Pensa che la sologamia sia un trend destinato ad espandersi, in una società sempre più individualista in cui la coppia non rappresenta più il puntello della società?
Credo che sia una nuova presa di coscienza personale, profonda e vera al di là di tutto. Mette sotto una nuova luce l’individuo e l’individualismo: pensare anche a noi stessə non deve essere bollato come egoismo, ma semplicemente come un modo per conoscerci e individuare cosa o chi vogliamo davvero. Perché le promesse di amore e rispetto valgono solo se fatte agli altri e non invece a noi stessə? Alla fine conviviamo prima con noi, poi con gli altri!
La sologamia è un fenomeno sociale nuovo in Occidente, ma diffuso in Giappone da molti anni. Che tipo di riscontro ha trovato in Italia rispetto alla sua sollecitazione?
La prima reazione è stato lo stupore, poi la curiosità, soprattutto tra i più giovani. La diffidenza invece da coloro che l’hanno visto come una prevaricazione sul matrimonio tradizionale e un atto egoistico di esclusione sociale, il contrario di ciò che professa la sologamia. In questo caso è stata evidente la lettura superficiale del progetto. Ma una volta approfondito, l’atteggiamento è cambiato completamente ed è stato condiviso. Da qui il successo di partecipazione alla performance.
Trova che in Italia ci siano resistenze maggiori rispetto ad altri Paesi?
In Italia ci sono ancora delle resistenze, ma è normale quando ci si imbatte in argomenti nuovi. Credo che non sia stata ancora colta nel suo significato, non è uno sterile show autocelebrativo. La superficialità banalizza qualsiasi cosa, è la via più facile, il difficile sta nell’affrontare un argomento che potrebbe mettere in dubbio le tue certezze e il tuo mondo, no?
Si tratta di una moda o di una filosofia di vita?
E’ una profonda filosofia di vita intimista che ha in sé le basi dell’inclusione sociale, per tale motivo mi ha affascinato.
In base alla performance e ai contatti nel sito, quale genere è stato maggiormente propenso al matrimonio con se stesso?
La maggioranza è stata femminile, ma una bella percentuale anche maschile. L’interesse è molto acceso, al di là del genere.
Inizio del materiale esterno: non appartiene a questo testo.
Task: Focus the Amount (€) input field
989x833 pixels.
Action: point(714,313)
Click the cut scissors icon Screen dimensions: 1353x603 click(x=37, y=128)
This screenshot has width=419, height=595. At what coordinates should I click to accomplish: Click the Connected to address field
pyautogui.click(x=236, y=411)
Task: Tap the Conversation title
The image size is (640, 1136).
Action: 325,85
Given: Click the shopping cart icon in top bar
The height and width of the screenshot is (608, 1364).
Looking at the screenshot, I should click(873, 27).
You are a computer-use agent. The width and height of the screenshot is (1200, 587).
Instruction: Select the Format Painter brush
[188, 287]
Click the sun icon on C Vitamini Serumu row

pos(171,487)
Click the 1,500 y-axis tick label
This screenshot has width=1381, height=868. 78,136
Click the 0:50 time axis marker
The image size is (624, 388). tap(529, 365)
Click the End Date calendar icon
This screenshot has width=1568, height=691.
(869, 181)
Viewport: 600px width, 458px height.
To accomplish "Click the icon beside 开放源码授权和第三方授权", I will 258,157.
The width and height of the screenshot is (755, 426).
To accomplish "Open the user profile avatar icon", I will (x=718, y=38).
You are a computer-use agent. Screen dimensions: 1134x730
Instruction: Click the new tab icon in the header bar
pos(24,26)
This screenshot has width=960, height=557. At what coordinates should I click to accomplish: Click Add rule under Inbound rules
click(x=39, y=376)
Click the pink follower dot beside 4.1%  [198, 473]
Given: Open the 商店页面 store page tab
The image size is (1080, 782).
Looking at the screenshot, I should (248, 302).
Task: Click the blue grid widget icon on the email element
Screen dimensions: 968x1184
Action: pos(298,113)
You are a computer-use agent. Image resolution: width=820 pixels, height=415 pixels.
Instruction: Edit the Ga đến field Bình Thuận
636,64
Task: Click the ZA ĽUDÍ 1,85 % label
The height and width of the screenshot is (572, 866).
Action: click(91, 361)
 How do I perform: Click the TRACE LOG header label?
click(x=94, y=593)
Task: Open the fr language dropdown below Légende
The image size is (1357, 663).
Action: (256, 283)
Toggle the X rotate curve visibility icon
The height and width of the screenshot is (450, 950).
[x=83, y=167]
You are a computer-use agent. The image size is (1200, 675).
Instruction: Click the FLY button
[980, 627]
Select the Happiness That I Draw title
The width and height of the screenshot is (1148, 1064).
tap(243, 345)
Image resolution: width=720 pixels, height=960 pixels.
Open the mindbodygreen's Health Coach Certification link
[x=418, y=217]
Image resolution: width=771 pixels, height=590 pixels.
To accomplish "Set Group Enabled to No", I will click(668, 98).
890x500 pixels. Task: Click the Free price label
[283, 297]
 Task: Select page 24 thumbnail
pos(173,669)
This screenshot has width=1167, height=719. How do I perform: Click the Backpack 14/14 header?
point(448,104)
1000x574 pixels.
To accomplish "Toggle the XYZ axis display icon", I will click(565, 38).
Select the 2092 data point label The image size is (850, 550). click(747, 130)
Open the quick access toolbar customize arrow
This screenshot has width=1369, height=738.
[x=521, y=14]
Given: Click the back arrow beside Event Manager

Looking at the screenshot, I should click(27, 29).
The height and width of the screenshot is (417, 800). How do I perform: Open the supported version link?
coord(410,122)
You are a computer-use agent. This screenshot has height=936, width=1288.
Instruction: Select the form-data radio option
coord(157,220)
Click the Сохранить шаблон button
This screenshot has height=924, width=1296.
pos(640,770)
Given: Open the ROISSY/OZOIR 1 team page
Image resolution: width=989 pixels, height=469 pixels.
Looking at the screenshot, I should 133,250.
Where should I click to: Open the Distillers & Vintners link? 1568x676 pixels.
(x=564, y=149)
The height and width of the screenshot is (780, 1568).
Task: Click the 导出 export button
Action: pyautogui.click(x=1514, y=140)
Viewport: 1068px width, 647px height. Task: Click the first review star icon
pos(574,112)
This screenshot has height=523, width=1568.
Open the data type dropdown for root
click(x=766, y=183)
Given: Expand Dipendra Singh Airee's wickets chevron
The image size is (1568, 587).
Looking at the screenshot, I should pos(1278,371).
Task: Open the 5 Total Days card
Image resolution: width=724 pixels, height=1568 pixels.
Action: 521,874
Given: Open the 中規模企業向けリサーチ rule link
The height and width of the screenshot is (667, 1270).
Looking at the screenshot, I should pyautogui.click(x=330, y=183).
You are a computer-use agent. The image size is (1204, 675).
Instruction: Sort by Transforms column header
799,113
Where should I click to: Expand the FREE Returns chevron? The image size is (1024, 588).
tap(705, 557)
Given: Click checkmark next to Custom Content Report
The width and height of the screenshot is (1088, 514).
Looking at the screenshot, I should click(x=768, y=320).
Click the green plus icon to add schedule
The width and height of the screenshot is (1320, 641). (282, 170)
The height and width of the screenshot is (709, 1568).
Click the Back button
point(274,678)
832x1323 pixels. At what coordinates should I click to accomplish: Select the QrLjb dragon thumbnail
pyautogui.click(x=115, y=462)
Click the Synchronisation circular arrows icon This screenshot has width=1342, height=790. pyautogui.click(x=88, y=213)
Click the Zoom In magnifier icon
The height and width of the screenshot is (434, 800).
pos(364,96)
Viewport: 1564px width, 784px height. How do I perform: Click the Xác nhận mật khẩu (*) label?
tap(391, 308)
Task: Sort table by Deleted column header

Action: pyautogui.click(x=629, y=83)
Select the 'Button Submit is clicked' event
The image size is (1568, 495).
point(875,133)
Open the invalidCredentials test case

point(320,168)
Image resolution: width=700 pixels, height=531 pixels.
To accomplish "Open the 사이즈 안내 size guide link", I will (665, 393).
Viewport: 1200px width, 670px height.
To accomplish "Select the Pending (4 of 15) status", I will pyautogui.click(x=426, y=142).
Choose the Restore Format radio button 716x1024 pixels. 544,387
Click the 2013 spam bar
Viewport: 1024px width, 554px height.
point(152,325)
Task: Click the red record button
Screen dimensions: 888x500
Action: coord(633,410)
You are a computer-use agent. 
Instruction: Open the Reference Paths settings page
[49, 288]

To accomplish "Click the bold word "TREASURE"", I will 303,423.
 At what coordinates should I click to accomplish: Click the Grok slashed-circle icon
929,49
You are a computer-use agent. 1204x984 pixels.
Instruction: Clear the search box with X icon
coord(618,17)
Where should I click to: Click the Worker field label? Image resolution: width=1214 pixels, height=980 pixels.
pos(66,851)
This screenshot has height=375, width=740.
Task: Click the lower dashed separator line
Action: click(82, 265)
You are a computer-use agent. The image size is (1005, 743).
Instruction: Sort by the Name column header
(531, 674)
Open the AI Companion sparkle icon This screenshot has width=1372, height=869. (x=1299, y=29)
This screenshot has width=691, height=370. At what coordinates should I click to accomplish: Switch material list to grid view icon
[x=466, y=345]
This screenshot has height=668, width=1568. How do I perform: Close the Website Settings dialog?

Come la mettiamo con la maternità?
La maternità è una scelta personale, che tu sia sposatə o meno, la sologamia ti porta semplicemente a riflettere su ciò che veramente vuoi. Da solə o con chi desideri.
L’unico matrimonio che non avrebbe senso sciogliere…
Se sciogliessimo il matrimonio con noi stessi significherebbe affermare che non ci accettiamo e non ci rispettiamo più: è una dichiarazione autolesionistica che lascia ad altri il controllo sulla nostra vita.
Quale messaggio intende dare alle donne con questa e con le altre sue opere dedicate al femminile?
I messaggi delle opere hanno più sfumature, ma una è dominante: la libertà di scegliere. Innanzitutto del proprio corpo oltre le forti e costanti oppressioni e aspettative sociali legate al genere femminile. L’abbattimento degli stereotipi di genere è una lotta continua.